El tipo, que ya estaba molesto porque sus masajes habían empeorada mi dolor en vez de aliviarlo, montó en cólera, enrojeció, abrió y alzó sus brazos crispando aquellas enormes manos, y a gritos me pidió que me fuera porque que él no trataba a quien no creyera en las bondades de sus consejos.

Ese día entendí cuán indefenso se siente un hombre en calzoncillos.

Como poco después tuve que viajar a Florida, en Miami me vio un quiropráctico que me hizo una radiografía de columna que mine más de un metro de largo pero que renunció a mi caso porque, al igual que con el holandés, después de sus masajes quedé peor que antes.

De vuelta en Caracas fui a otro quiropráctico, quien, después de cinco sesiones diarias, de lunes a viernes, me dijo que no volviera más porque él no entendía por qué cada día me ponía las vértebras en su lugar y al día siguiente estaban salidas de nuevo.

Por fin, un tal Dr. Abadía (¿o Abadí?), de la Clínica La Floresta (Caracas), dio con la causa de mi dolor de espalda: tengo sacralizada la cuarta vértebra lumbar; algo de nacimiento. Mientras fui joven y tuve buenos músculos, éstos la mantuvieron en su lugar, pero en cuanto los músculos se debilitaron, cualquier movimiento inadecuado me causaría dolor de espalda.
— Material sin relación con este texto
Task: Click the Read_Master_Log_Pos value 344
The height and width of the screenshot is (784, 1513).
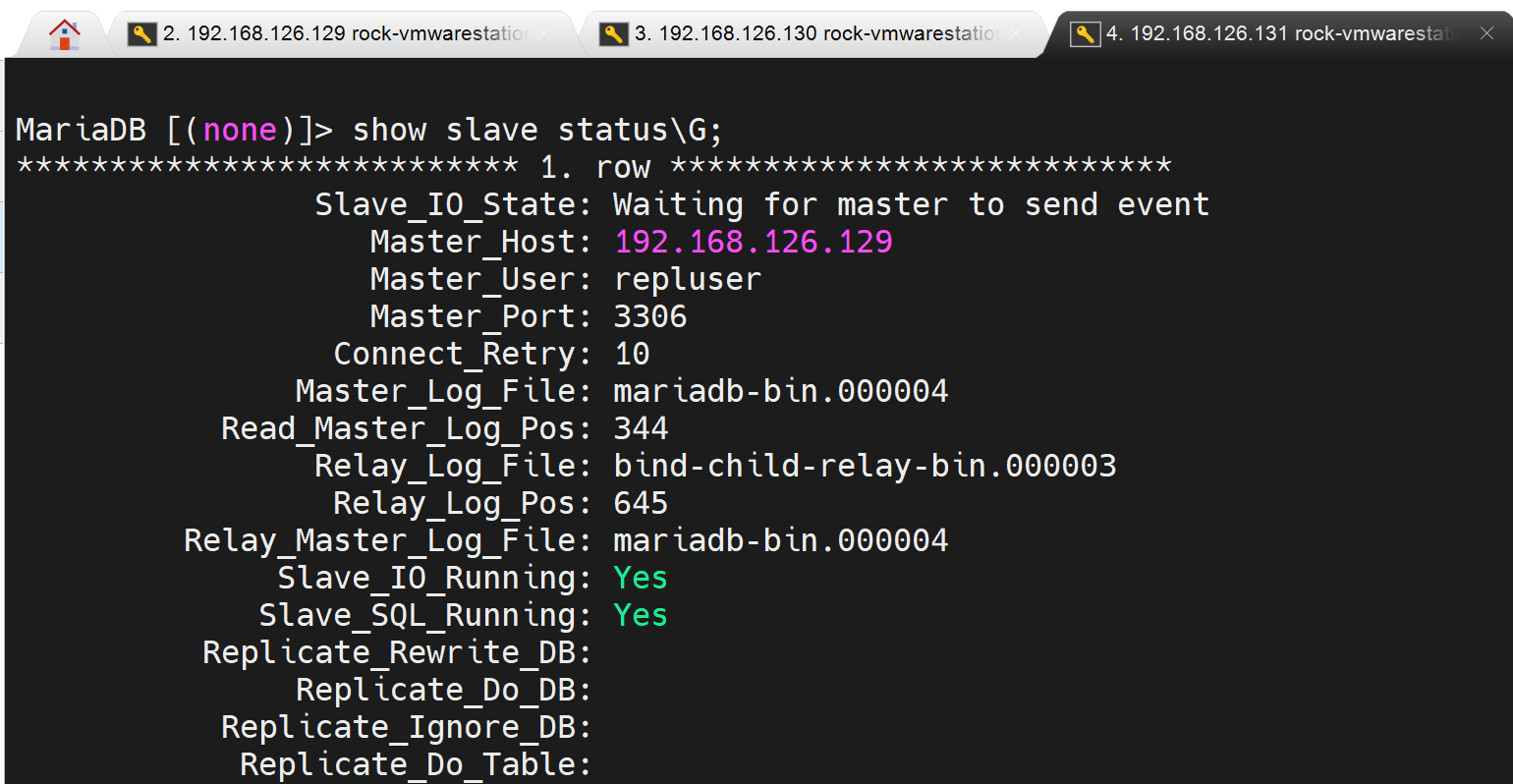Action: [x=641, y=428]
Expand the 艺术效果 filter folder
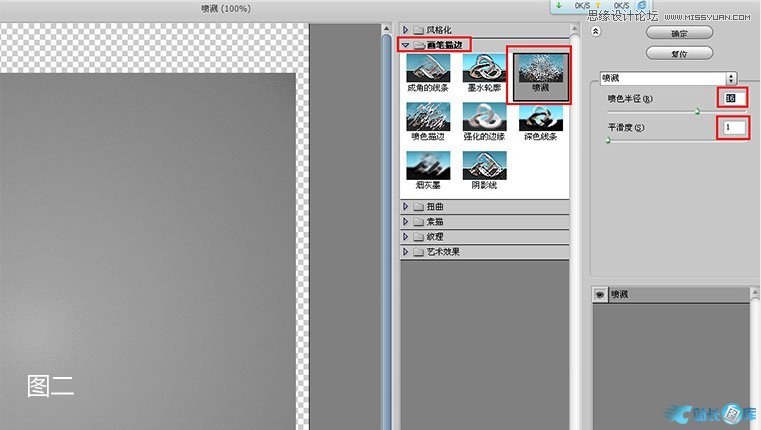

Me explicó qué movimientos debería yo evitar a toda costa, y me dio una guía de ejercicios que debería yo hacer cuando me diera de nuevo ese dolor. Debía probar con todos y quedarme con los que dieran resultado.

Así lo hice. Mantengo la guía en mi mesa de noche y la llevo cuando viajo, y la prevención y esa guía han sido mi remedio contra algo que es fulminante, pues una de las veces que me dio fue por levantar dos galones de pintura, que estaban sobre el mostrador de una ferretería, uno con cada mano, y no haberme parado totalmente de frente al mostrador y con ambos pies apoyados en el suelo, sino que levanté los galones teniendo mi cuerpo ladeado y un pie en el aire.

El resultado de esa imprudencia me hizo recordar aquel programa de TV —creo que se llamaba "La muñequita viviente" o algo así— en el que si a la protagonista se le sacaba una especie de tapón, se desplomaba inerme. Igual me ocurrió a mí ese día.